この際、血鬼が小さくガッツポーズしてんのは無視してやる。
「まぁ、孝ちゃん、お友達にそんなこと言ったら、だ・め・よ?」
めっ、なんてしてくるかわいらしい人が、俺の母親だったりする。
十六才で俺を産んだだけあって、恐ろしく若いが、それ以上に中身が幼い。
優しくて、ふわふわしている。
俺を産んだ頃なんて、一体どれだけ幼く見えたのだろう。
そのせいで俺は親父が大嫌いなのかもしれない。
後ろで奏が和貴に、
「ほらな?孝太はマザコンだって言っただろ?」
なんて言ってんのは聞こえてないことにした。
それにしても、一体何人出来たんだこいつら。
そう思って数えてみる。
親父。
母さん。
奏。
血鬼。
ルーゲンタ。
それからなぜか……サボテン。
「サボテン?」
うごうごと、返事をするように動いたそれには見覚えがある。
「ゴラかよ!!」
「違いますよーゴラちゃんです」
とルーゲンタは悠長に訂正してきたが、それは確かに夏場、二人で川に行った時に連れていき、なおかつ忘れていったサボテンだ。
「なんで…川に忘れてってそのままにしたんじゃ……」
「ゴラちゃんは自力で戻ってきたんですよ」
犬猫だったら感動の内容も、サボテンでは台無しである。
台無しどころか…キモイ。
どうやって異次元にあるルーゲンタの国まで戻ったのか、考えるのも嫌だ。
気を取り直して数え直す。
確実に乱入してくる和貴も入れると、7人。
いや、サボテンをのければ6人だが…。
何で、俺一人の応援に、こんな大人数なんだよ。
それとも、じじばば呼ばなかっただけ、マシに思うべきなのか?
俺はがっくりと肩を落とした。
「孝太ー、そろそろ開会式だぞー?」
そう、和貴に呼ばれるまで、俺は再起不能だった。
開会式の途中、校長のヅラが飛んだのはルーゲンタのせいだと、俺は大声で叫びたかった。
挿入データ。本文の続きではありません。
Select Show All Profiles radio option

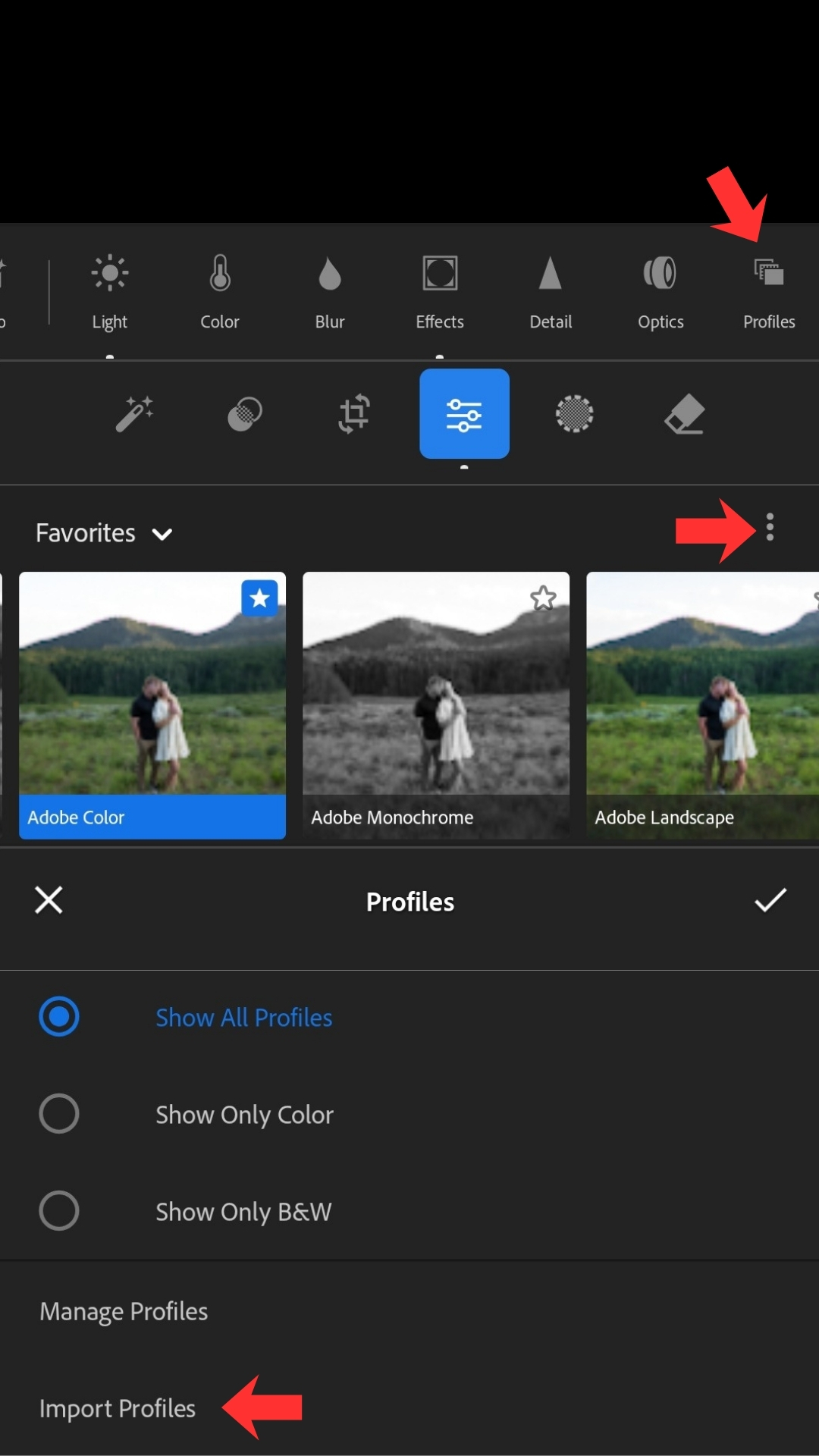coord(59,1017)
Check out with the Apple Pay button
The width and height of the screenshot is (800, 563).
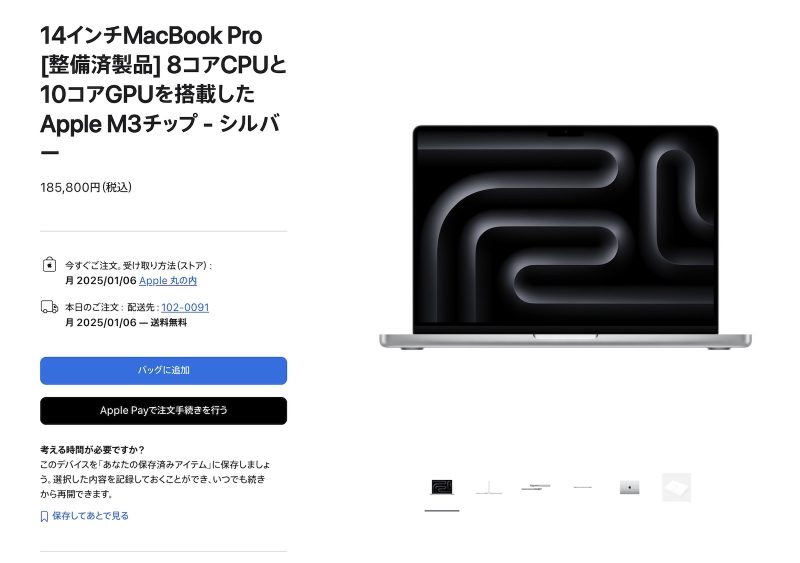click(x=163, y=411)
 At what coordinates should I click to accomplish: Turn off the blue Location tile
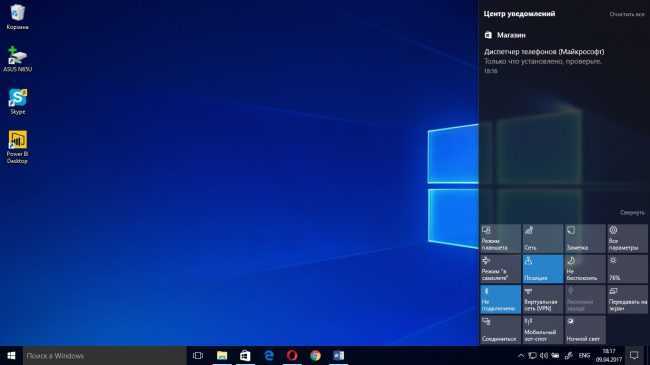pos(543,269)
横で笑ってた和貴を、苦し紛れに殴ってやりたくなったほど。
それでも、式の真っ最中にルーゲンタなどと言うわけの分からない名前を叫ぶことは常識人として避けたいことだったから、黙っていた。
――校長、すまん。これからはごまかしをせずに生きてくれ。
高校生にもなって、PTA競技なんてなしだと思う。
俺は事前アンケートの段階からそう言って、廃止を求めていたのに。
今、俺の右足は、親父の左足と、繋がれてます。
きゃーなんていう、野太い叫びは、聞こえてないことになってます。
ああもう俺、難聴だね?
今日だけで何回聞こえてないんだろ…ふふっ。
なんて、思わず逃避してみても、親父と二人三脚、なんていう状況は変わらないわけで。
諦めて、ため息をついた。
「孝太、僕と走るの、嫌?」
犬がしゅんと耳を垂れているように見えた。
「別に…」
「本当に?」
…いい年して上目遣いはヤメロ。
「ああ、本当だよ」
「――よかったぁ…。孝太に嫌われたら僕どうしようかと思って…」
「それより、もうすぐだぞ、順番」
「ア、うん、大丈夫大丈夫」
やけに自身満々に、親父は頷いた。
理由を知ったのは、そのすぐ後だった。
俺たちがバトンを受け取り、走り出そうとした瞬間、隣の奴はつまずいてこけ、その向こうの奴はひもが解けた。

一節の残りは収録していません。